• Excerpted passage:
=== Begin Enclosure ===
A nursing home has built a replica of a 1950s main street within its grounds to provide residents with an opportunity to rekindle memories and take part in activities and sensations that they experienced in their younger years.

The ‘main street’ is part of various sensory experiences that staff at Robert Harvey House, in Birmingham in the United Kingdom, have provided to residents to stimulate the senses and spark memories.

'Sensory Street'. Image: BBC.

‘Sensory Street’. Image: BBC.

As well as the ‘main street’, music from the 1950s is played inside the home, and the residents can interact with animals, including a goat, parrots, guinea pigs, and ducks.

The main street, which is called ‘Sensory Street’, contains an old-fashioned lolly shop, a petrol pump, a post office, and a tea shop complete with Union Jack bunting across the front. 

Residents can go inside the shops, and use the spaces as they would have in the past.

The BBC have made a short film about the facility, where more than half of the residents are living with dementia.

“We try to make the day special”

The idea for the main street came from a staff member’s trip to the Netherlands, where they saw a similar concept.

Anthea Reid, the manager of Robert Harvey House, said in the video that even when the weather’s bad, residents like to go out onto the street.

The tea room. Image: BBC.

The tea room. Image: BBC.

“Even if we haven’t got the glorious day like today, well wrap them up in a blanket, bring them out, take them out in the tea room, put the heating on, and try to make the day special,” she said.

Viv, whose mother Audrey has been a resident at the home for more than two years, said just being able to go to the butcher reminds her mother of happy times in the past.
=== End Enclosure ===
• Tasks to perform:
[1] In the Sensory Street article, where did the idea for the main street come from?
[2] Pick up the Sensory Street article after its last sentence and continue it.
You can ignore the lines that come next.

• Supplied information:
=== Begin Enclosure ===
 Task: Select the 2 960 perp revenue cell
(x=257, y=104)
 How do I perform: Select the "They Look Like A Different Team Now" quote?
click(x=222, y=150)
=== End Enclosure ===
• Answers to the exercise:
[1] It came from a staff member's trip to the Netherlands, where they saw a similar concept.

[2]
“My mum was just saying about the butcher shop, she can’t remember the last time she saw a butcher. So just thinking about those things is really positive – how she felt when she was younger, the places she visited when she was younger.”

“There’s a connection, a smile, a laugh, something that improves that day”

Caroline Cooban is the chief executive of the Broadening Choices for Older People charity, which runs the facility. 

Viv with her mother Audrey. Image: BBC.

Viv with her mother Audrey. Image: BBC.

In the BBC video, she said, “If you have advanced dementia you may not necessarily recall what’s happening.

“But in that moment, if there’s a connection, a smile, a laugh, something that improves that day, that’s the most important thing.”

What is reminiscence therapy?

According to Dementia Australia, reminiscence therapy involves someone living with dementia reviewing past events in an experience that can be very positive and rewarding. 

Maree McCabe, CEO of Dementia Australia told HelloCare, “The benefits of reminiscence therapy for people living with dementia, is that it brings back beautiful memories. 

“It reminds them of the people that they were and that they still are. 

“Reminiscence therapy allows them to reconnect with family, loved ones, pets and events that shaped who they are.”  

An old rationed telephone booth. Image: BBC.

An old rationed telephone booth. Image: BBC.

Even though the person with dementia may not be able to respond verbally to what is happening around them, reflecting on their passt can still give them pleasure. 

Remembering can also provide a distraction if someone living with dementia becomes anxious, agitated or upset. 

Remembering the past events can provide a sense of peace and happiness, but it can also stir up painful or sad memories. When using reminiscence, it’s important to be alert to the person’s reactions.